Abstract

Recent socio-economic gains made by China have transformed the country into an enormous outbound travel market for destinations such as New Zealand. Various official statistics that pertain to this market are produced for the purposes of evaluating its behaviour and affirming its commercial value. An analysis of articles published in New Zealand newspapers demonstrates that media-disseminated statistics are used to assess the capabilities of the Chinese outbound travel market, reflect a desire for objective measures and can be broadly associated with a series of managerial interventions. Connecting publically available statistics with certain actions taken by tourism organizations must proceed cautiously. However, the correspondence between official statistics that quantify dimensions of particular issues and certain industry actions can be mapped, to some extent, in proximate terms. Statistics help to make problems and opportunities connected with a phenomenon – in this case, the Chinese travel market – discernible and thus more compatible with management intervention.

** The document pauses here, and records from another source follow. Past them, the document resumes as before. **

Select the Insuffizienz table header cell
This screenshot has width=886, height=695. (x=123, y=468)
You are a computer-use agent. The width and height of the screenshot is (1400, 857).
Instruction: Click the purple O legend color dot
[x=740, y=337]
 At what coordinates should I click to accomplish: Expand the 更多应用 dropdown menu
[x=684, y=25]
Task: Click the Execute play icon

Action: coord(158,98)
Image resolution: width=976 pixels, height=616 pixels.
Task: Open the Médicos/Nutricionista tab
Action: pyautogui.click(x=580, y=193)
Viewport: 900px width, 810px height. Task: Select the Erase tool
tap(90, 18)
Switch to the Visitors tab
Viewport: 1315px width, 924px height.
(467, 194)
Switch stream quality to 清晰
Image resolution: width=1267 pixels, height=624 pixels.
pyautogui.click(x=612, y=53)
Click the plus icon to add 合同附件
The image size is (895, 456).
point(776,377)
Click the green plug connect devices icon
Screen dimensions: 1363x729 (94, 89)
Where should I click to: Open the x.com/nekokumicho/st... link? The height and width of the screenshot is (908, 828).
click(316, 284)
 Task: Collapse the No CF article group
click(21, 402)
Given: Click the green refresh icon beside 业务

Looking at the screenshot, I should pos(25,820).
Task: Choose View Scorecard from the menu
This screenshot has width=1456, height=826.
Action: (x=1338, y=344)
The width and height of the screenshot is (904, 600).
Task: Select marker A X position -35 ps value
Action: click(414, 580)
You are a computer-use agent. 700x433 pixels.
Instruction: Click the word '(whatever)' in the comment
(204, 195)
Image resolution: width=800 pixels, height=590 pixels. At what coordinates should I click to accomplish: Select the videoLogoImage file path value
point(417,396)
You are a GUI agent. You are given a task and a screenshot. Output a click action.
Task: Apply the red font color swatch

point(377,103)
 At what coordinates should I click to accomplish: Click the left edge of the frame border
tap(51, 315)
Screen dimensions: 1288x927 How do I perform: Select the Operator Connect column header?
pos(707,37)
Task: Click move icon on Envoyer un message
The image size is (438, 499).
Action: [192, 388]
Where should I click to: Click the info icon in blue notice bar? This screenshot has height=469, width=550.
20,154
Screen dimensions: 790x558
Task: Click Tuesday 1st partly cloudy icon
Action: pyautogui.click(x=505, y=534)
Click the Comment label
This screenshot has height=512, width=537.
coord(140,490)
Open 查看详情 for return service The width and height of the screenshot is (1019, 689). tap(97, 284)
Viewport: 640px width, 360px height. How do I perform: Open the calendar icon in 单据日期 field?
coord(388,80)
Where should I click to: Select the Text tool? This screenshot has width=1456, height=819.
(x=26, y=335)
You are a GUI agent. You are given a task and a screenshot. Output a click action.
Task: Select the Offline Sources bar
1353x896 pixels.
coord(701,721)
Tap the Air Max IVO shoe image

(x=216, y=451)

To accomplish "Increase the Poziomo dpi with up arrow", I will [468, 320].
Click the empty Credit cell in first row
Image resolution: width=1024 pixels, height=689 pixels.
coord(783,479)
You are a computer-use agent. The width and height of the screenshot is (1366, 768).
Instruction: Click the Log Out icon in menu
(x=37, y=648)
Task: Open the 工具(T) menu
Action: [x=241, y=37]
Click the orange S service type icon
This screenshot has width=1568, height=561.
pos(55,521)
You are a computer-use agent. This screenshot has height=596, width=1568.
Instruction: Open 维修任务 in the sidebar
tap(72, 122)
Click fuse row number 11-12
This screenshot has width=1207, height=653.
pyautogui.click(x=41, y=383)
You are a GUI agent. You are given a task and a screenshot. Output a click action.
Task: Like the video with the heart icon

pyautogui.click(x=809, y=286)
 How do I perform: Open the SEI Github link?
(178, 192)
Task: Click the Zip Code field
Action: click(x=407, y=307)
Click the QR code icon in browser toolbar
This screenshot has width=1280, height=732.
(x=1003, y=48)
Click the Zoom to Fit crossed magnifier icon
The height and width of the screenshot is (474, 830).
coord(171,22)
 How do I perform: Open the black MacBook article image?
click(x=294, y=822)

Enumeration and industry action are intertwined in a manner that merits study by tourism researchers. To chart the connections between data-based depictions of a travel market and industry responses, this paper marshals evidence from New Zealand newspapers – publications that chronicle important dimensions of the country’s tourism industry and are a significant means of public communication. A sequence of statistically based episodic portraits of the Chinese market produces a changing object of scrutiny and intervention for a variety of interested parties.